What you have to do: Reproduce the material verbatim from the line containing "Locate an element" up to and including the line containing "table-row: 1/0/11 Disable", leaving out the pictures.

Information given:
────────────────
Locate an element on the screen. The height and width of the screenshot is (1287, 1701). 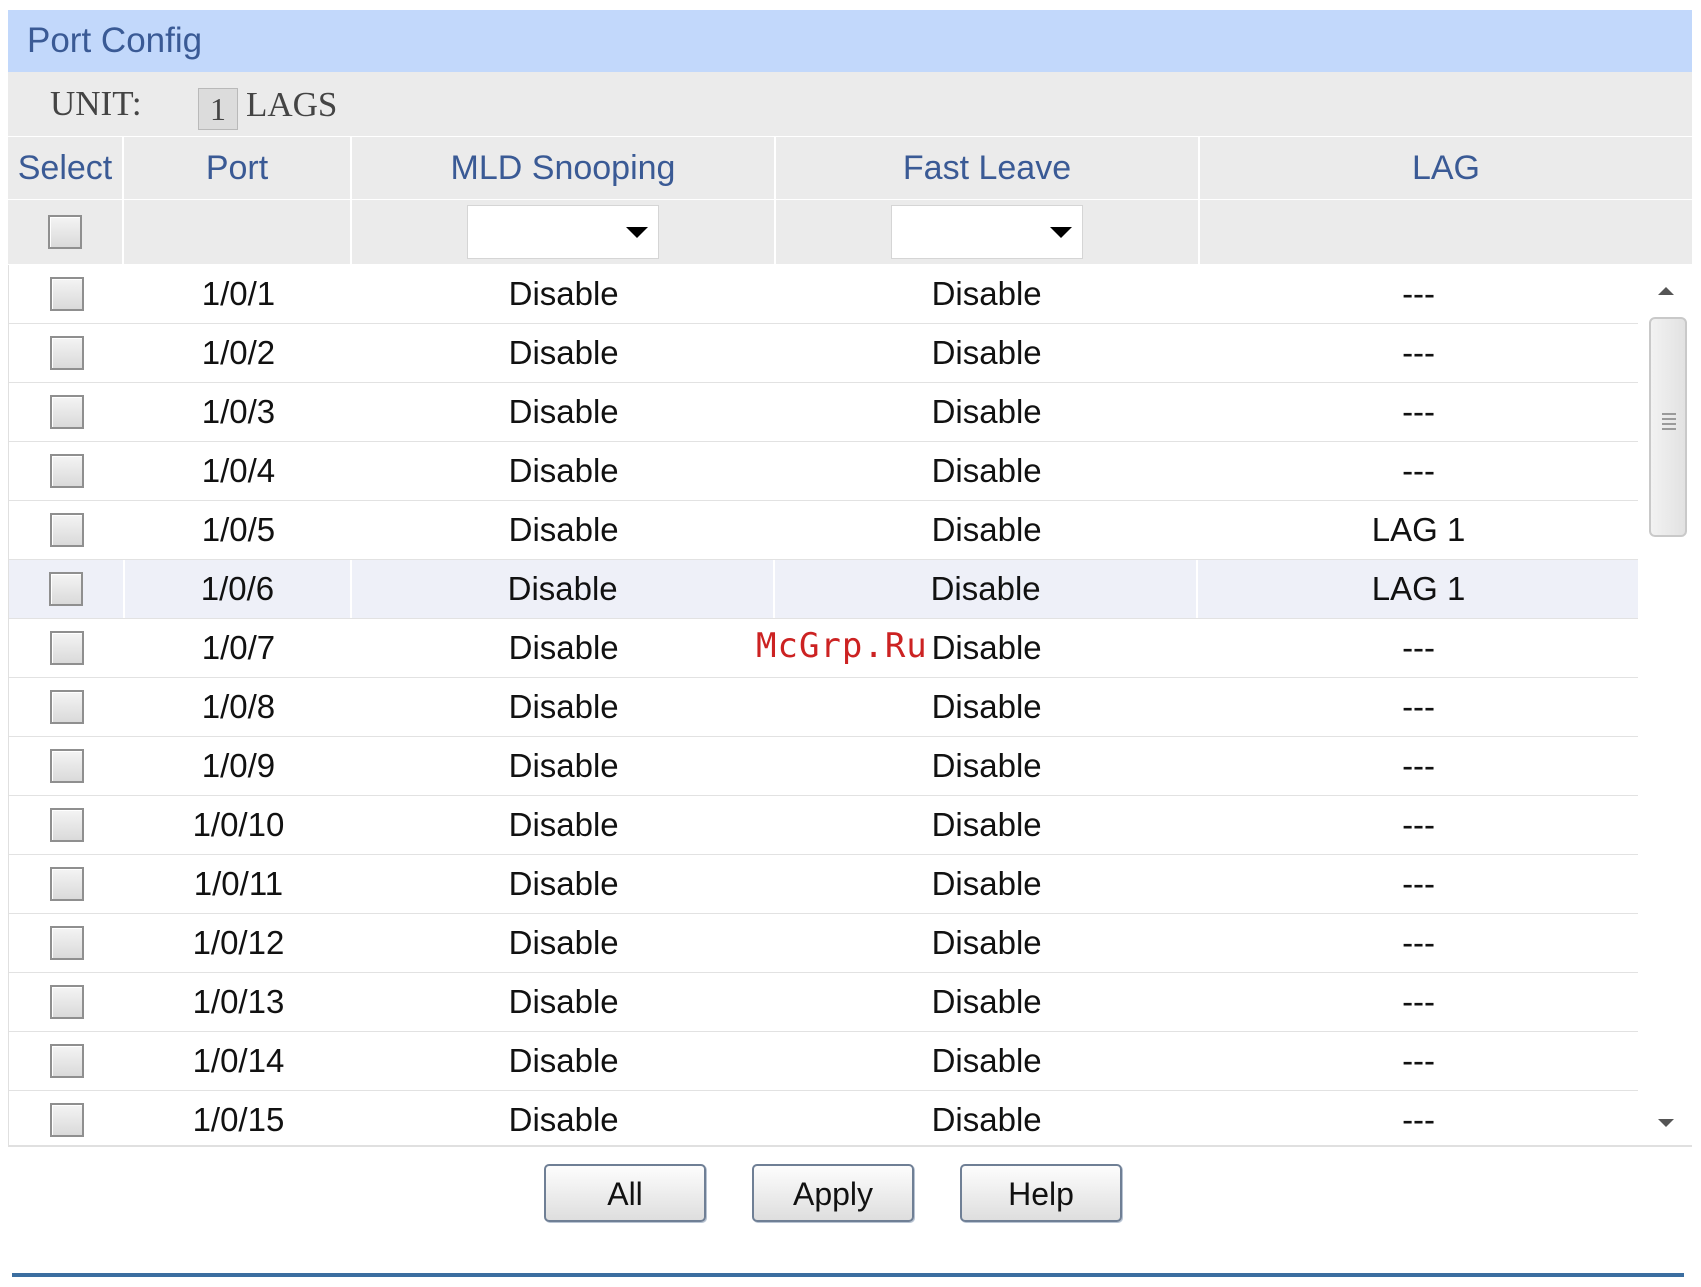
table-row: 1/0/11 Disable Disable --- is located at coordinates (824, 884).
────────────────
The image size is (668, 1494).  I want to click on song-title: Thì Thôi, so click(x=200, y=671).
────────────────
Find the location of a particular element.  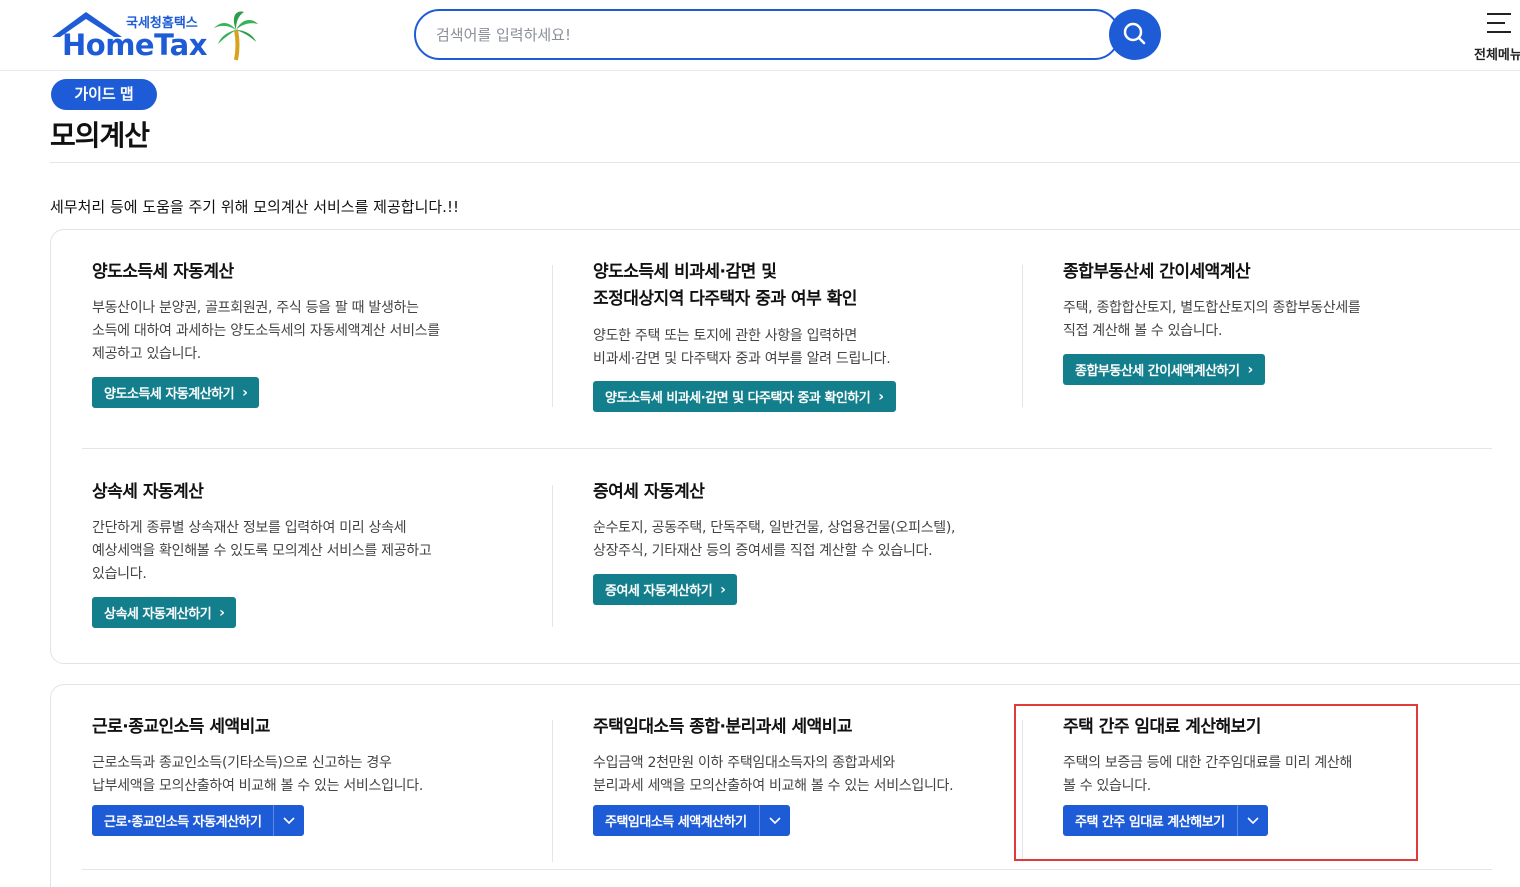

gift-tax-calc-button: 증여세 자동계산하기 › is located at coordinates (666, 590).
────────────────
Exercise answer:
Locate an element on the screen. The height and width of the screenshot is (1287, 1701). 
table-row: 1/0/11 Disable Disable --- is located at coordinates (824, 884).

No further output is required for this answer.